• **LESETEXT**
# Musikbearbeitungsprogramm



## Moes (23. Dezember 2009)

*Programm gesucht*

Hallo an alle und zwar hab ich letztens mit Gitarre spielen angefangen.
Nun ist es ja das beste jmd zu haben der schlagzeug spielt um die geschwindigkeit des Liedes umsetzen zu können.
Tja ich kenn niemanden der eins hat.

Nun meine Frage gibt es ein Programm mit dem man das Schlagzeug eines Liedes rausfiltern und als einzelnen Track anhören kann?
Am besten natürlich kostenlos


----------



## chmee (24. Dezember 2009)

[Datensätze zum Auffinden von Wörtern und Elementen]
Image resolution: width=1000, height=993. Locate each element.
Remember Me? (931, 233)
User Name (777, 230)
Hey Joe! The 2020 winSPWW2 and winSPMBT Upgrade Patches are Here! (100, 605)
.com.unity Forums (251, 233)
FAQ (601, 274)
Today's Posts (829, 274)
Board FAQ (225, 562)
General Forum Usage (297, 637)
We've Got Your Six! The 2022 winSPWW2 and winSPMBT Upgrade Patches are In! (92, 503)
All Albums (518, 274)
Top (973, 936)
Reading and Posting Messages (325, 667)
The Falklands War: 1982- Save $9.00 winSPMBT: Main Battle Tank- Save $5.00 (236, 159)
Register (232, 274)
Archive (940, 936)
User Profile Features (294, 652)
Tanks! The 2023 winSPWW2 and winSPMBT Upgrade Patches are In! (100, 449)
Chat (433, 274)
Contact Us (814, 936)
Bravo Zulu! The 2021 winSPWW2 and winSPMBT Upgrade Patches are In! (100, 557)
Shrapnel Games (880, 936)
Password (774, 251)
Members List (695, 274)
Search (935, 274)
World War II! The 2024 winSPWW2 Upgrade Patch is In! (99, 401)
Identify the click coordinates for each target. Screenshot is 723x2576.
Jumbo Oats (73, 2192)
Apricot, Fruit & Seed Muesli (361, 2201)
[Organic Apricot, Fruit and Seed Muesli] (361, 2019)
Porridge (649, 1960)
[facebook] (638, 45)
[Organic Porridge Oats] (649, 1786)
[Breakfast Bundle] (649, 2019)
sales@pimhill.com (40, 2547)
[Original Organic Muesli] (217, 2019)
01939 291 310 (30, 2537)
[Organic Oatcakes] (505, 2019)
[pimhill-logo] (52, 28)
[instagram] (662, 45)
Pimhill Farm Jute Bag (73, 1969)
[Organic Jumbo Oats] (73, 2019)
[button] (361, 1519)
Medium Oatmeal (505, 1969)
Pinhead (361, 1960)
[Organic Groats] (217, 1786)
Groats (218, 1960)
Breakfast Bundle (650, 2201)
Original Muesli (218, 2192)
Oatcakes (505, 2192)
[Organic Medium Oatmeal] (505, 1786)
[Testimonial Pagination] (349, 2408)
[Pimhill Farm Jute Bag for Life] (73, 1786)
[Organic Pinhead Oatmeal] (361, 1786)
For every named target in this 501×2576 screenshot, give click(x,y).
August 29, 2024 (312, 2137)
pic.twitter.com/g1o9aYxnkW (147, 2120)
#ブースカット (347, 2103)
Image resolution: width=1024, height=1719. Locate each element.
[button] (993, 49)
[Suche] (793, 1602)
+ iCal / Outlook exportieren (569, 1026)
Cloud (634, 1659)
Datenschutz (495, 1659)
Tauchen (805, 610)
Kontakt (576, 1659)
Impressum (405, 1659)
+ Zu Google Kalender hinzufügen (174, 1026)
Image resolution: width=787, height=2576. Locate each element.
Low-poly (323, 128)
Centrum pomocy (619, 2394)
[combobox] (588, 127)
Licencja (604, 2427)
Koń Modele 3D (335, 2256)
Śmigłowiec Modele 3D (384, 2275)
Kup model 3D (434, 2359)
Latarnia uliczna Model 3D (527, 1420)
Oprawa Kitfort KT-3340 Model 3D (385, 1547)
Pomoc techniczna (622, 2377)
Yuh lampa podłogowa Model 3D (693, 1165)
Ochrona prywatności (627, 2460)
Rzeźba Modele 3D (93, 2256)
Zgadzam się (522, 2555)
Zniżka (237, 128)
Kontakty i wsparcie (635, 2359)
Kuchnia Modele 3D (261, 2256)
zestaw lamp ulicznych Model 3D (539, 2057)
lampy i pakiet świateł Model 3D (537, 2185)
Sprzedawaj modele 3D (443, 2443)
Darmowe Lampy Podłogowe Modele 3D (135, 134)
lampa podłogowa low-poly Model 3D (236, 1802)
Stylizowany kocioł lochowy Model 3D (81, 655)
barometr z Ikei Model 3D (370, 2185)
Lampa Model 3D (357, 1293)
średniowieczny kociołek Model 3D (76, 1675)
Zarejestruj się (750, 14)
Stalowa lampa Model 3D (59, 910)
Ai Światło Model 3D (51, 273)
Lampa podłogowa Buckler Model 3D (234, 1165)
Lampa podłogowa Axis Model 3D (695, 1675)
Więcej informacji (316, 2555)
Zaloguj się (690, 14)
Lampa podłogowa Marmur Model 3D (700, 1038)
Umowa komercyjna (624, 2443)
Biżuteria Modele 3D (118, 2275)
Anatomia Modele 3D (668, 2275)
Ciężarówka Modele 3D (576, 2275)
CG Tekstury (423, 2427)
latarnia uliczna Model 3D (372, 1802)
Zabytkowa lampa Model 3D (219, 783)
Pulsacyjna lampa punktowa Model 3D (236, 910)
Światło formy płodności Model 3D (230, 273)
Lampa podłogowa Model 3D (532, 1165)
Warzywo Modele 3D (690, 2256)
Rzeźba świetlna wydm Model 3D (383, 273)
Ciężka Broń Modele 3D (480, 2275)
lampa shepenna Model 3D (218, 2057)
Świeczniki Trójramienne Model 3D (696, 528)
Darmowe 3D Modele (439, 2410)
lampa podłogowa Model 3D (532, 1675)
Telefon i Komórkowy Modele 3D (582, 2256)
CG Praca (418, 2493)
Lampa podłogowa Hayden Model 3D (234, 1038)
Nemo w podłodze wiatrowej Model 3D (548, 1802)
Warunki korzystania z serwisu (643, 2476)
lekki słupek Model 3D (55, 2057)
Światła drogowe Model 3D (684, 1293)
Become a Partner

• **AUFGABE**
Gib aus dem Lesetext die Stelle wortgetreu wieder, beginnend bei „Tja ich kenn“ und endend bei „Track anhören kann?“. Die Datensätze spielen dafür keine Rolle.

• **VOLLSTÄNDIGE ANTWORT**
Tja ich kenn niemanden der eins hat.

Nun meine Frage gibt es ein Programm mit dem man das Schlagzeug eines Liedes rausfiltern und als einzelnen Track anhören kann?